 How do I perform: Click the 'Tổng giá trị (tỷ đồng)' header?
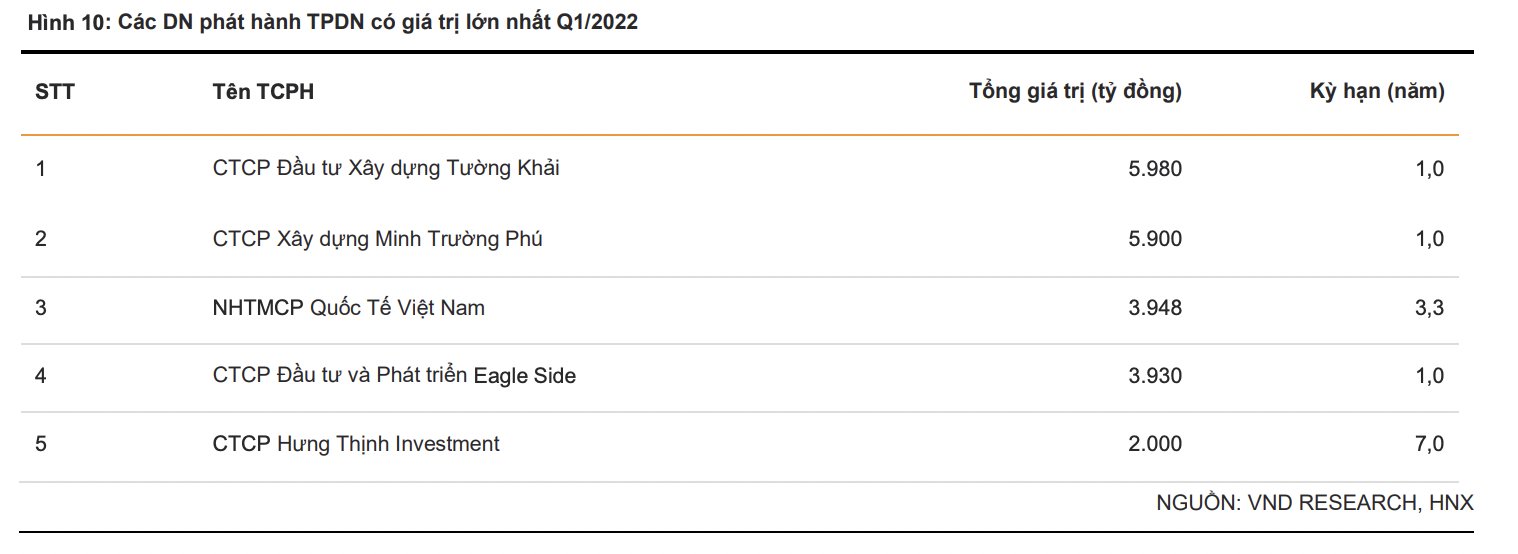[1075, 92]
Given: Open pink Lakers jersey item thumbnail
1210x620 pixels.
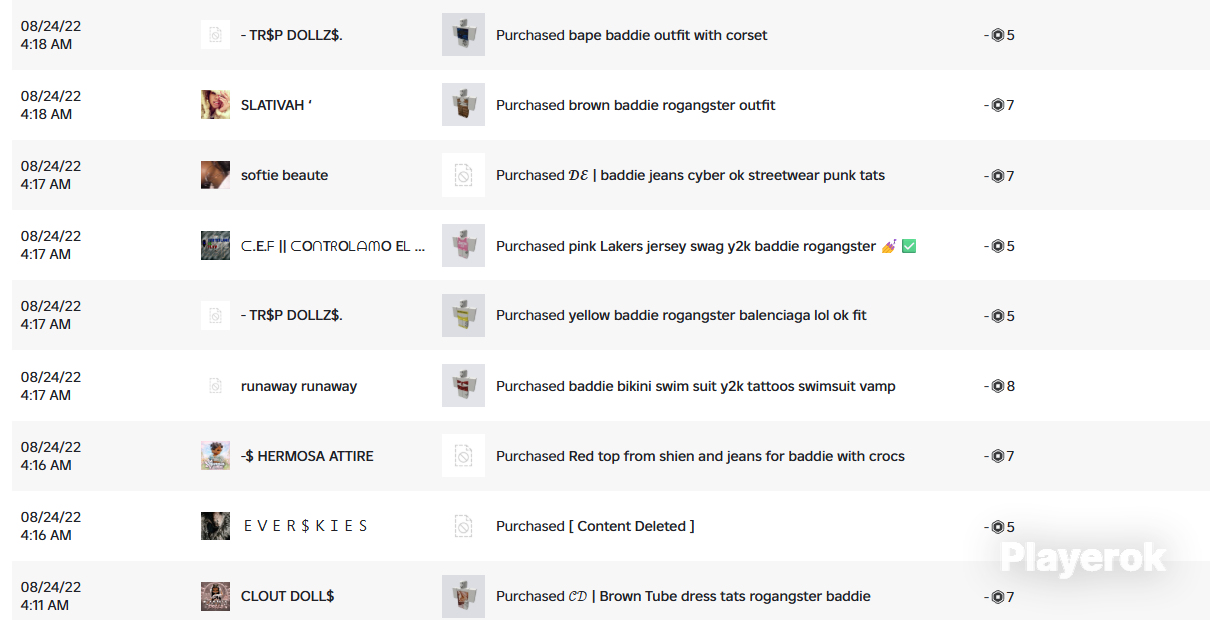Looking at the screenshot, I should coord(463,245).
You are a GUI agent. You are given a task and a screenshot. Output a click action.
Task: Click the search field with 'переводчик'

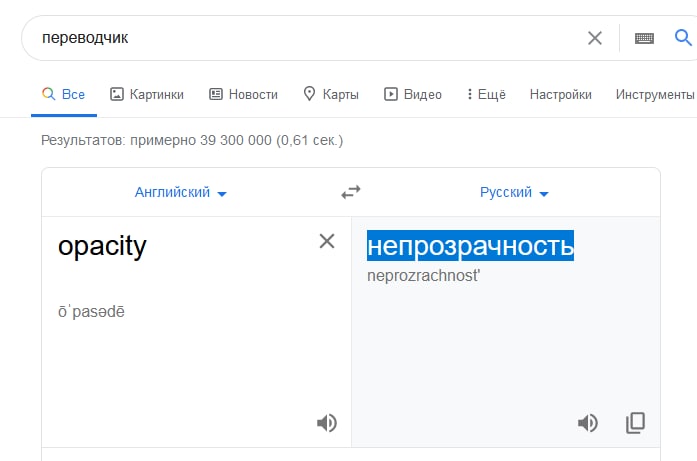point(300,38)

━━━━━━━━━━

The expected output is an exact retyping of the lines from the line with "Given: Open pink Lakers jersey item thumbnail" through the last line of the data, with both ends kept and the pictures dropped.

Given: Open pink Lakers jersey item thumbnail
1210x620 pixels.
Looking at the screenshot, I should coord(463,245).
You are a GUI agent. You are given a task and a screenshot. Output a click action.
Task: Click the search field with 'переводчик'

point(300,38)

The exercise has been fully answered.